(Beginning of Supplied data)
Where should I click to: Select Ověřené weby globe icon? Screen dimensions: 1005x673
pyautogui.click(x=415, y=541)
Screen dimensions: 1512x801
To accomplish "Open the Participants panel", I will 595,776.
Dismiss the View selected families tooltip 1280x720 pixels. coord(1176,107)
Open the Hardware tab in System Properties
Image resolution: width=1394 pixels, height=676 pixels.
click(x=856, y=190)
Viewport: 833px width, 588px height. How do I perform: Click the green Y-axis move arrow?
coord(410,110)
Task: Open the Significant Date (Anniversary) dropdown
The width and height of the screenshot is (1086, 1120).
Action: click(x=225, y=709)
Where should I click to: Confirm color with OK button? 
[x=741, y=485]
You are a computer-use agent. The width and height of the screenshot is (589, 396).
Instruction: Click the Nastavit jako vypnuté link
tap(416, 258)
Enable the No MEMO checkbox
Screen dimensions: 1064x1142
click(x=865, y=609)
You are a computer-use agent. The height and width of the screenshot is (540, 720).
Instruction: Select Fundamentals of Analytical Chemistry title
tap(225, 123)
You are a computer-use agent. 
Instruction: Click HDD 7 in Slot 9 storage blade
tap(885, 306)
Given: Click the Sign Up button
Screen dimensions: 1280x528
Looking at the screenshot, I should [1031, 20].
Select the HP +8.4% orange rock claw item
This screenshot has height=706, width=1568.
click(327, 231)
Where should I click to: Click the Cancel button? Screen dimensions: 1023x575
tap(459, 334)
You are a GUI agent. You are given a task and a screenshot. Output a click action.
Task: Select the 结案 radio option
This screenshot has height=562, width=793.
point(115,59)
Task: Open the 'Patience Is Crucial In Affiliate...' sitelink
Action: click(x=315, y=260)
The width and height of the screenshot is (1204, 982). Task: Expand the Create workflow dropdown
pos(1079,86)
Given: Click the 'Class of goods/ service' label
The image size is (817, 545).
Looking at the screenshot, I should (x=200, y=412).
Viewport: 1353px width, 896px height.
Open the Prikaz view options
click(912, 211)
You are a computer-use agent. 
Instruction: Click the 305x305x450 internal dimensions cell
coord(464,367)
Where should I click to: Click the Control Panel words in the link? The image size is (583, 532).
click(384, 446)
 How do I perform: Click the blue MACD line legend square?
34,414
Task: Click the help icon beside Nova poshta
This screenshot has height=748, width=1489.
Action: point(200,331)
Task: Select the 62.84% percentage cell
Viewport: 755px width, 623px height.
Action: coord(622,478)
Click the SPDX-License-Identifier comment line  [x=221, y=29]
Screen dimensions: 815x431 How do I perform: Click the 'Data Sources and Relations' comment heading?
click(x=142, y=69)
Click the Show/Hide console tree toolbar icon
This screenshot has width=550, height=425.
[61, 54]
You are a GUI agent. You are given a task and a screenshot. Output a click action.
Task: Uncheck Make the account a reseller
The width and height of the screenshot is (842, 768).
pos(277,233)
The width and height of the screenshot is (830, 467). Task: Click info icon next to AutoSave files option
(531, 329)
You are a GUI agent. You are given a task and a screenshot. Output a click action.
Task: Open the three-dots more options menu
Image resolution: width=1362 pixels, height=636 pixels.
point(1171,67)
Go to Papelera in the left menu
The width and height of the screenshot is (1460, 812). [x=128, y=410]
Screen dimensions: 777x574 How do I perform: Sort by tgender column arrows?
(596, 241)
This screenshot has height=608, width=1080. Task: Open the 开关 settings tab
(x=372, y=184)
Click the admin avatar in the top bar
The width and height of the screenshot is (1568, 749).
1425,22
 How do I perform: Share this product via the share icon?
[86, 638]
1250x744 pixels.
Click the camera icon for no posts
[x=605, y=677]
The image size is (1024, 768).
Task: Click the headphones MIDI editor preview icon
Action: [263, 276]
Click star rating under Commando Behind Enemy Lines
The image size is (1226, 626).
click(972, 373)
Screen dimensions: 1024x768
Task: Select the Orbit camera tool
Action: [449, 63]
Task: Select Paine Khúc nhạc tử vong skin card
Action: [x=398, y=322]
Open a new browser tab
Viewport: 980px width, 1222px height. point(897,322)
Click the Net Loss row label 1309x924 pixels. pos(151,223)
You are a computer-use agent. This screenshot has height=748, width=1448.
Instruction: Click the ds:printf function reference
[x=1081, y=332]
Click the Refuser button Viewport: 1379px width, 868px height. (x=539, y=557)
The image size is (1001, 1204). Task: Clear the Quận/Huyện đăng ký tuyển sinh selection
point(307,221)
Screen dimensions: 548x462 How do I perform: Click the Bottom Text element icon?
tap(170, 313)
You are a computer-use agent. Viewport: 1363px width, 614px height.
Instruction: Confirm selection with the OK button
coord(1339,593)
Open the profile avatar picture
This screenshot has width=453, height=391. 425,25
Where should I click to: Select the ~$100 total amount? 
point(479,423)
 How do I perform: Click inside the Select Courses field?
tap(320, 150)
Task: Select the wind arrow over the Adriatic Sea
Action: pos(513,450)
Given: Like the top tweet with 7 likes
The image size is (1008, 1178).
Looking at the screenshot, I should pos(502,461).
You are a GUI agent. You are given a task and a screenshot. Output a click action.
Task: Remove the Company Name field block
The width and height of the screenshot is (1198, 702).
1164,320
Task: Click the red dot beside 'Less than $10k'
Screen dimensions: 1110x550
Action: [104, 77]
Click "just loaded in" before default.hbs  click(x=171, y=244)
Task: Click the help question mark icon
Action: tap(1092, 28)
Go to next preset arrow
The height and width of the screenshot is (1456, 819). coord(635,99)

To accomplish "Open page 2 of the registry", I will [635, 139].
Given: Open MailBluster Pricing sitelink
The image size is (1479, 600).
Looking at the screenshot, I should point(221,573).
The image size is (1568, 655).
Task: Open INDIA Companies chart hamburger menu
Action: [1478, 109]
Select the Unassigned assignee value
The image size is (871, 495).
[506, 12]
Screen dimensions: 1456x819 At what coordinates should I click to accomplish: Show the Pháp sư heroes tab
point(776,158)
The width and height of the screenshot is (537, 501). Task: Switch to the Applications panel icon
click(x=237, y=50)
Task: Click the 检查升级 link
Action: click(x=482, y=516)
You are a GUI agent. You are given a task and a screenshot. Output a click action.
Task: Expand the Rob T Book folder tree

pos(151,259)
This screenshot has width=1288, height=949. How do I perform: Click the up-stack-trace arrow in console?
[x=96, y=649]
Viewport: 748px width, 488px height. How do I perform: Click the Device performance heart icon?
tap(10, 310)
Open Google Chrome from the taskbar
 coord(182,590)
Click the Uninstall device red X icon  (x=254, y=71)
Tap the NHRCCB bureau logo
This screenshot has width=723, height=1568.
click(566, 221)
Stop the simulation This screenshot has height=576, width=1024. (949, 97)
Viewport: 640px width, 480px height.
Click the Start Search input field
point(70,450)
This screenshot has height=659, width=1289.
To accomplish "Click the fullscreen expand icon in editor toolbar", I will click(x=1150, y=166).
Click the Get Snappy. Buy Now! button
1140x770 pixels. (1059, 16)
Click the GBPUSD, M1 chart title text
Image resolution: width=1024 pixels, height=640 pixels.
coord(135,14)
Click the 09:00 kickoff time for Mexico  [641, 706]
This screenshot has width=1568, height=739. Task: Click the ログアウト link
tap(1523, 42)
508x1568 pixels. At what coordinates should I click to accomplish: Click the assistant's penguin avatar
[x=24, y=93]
(End of Supplied data)
What to work on
A single number is the answer: the count of lines above that include the string "will".

Your solution
3